Enquête suite à l'attaque de Winterthour

Le service de psychiatrie de Winterthour (ZH) a lancé une enquête externe suite à l'attaque au couteau survenue jeudi à la gare de la ville. La clinique avait estimé que l'auteur des faits "ne présentait aucun danger pour lui-même ni pour autrui".

L'homme de 31 ans qui a blessé au couteau trois personnes jeudi à Winterthour souffre de troubles psychiques et était hospitalisé dans une clinique psychiatrique. © Keystone/CLAUDIO THOMA

Cette enquête administrative externe a pour but d'examiner les procédures et les responsabilités qui ont conduit à la sortie de cet homme, ont indiqué vendredi les Cliniques psychiatriques intégrées de Winterthour (ipw). L'institution se dit choquée et profondément bouleversée par ces événements.

Placé lundi, sorti mercredi soir

L'homme de 31 ans souffre de troubles psychiques et avait été placé à titre préventif dans un établissement des ipw. Il s'était présenté lundi à la police municipale dans un état de confusion.

"A la clinique, il a été décidé qu'il ne représentait un danger ni pour autrui ni pour lui-même", a expliqué jeudi le ministre cantonal en charge de la sécurité, Mario Fehr (sans parti). "Apparemment, cette évaluation était erronée". Le suspect a quitté la clinique mercredi soir pour rentrer chez lui. Le lendemain, il agressait et blessait au couteau trois personnes, dont une grièvement.

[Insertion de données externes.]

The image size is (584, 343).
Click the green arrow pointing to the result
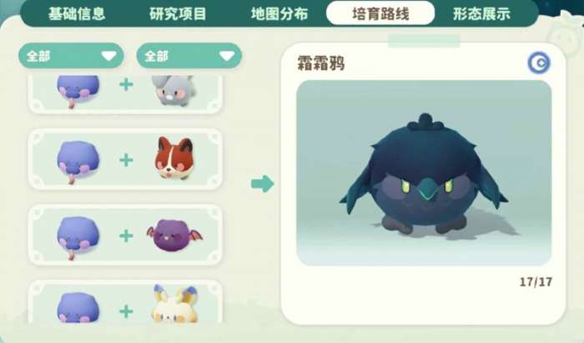pyautogui.click(x=263, y=184)
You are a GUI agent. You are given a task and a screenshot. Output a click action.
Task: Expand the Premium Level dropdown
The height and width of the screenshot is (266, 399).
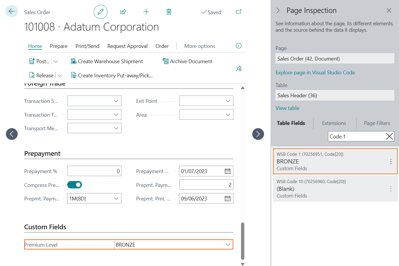(228, 245)
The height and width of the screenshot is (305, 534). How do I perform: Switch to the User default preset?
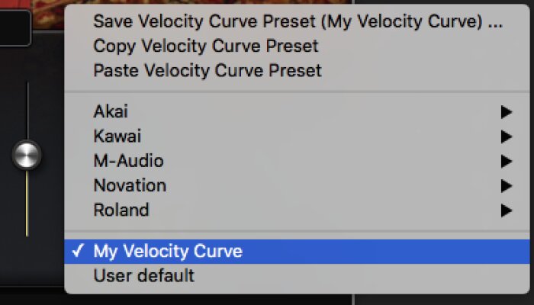click(144, 275)
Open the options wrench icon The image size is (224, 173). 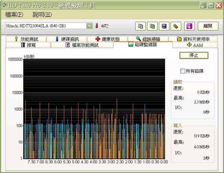[175, 26]
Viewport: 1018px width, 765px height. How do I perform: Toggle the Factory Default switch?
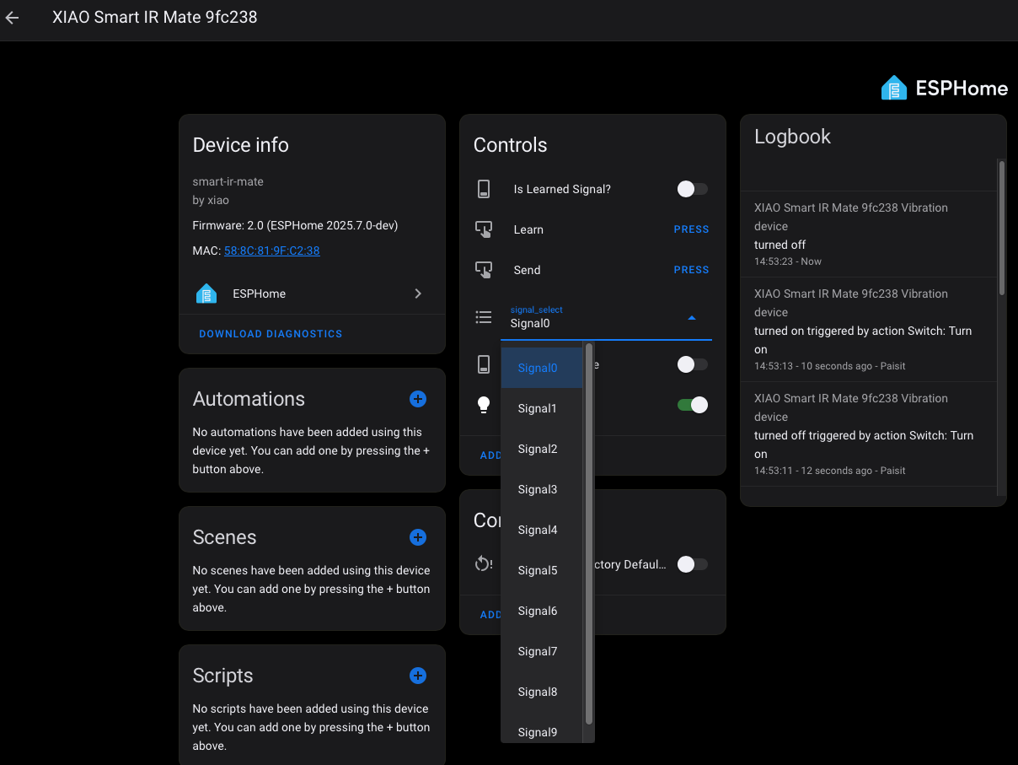click(x=693, y=564)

Psychiatres pas informés des antécédents

Selon le psychologue et criminologue Jérôme Endrass, interrogé par la radio alémanique SRF, l'évaluation qui a mené à la décision de laisser sortir le patient était "naturellement erronée, après coup". Directeur de l'office cantonal zurichois d'application des peines et de la réinsertion, il rappelle toutefois qu'un psychiatre ne dispose pas des mêmes informations qu'un expert de la police scientifique.

En règle générale, les psychiatres n'ont que relativement peu de documentation sur leurs patients et surtout, aucun accès à leur dossier pénal ou à leur casier judiciaire, explique le spécialiste. Il appartient à la politique de déterminer si cet état de fait est encore adapté aujourd'hui ou si l'échange d'informations doit être amélioré, ajoute le haut fonctionnaire.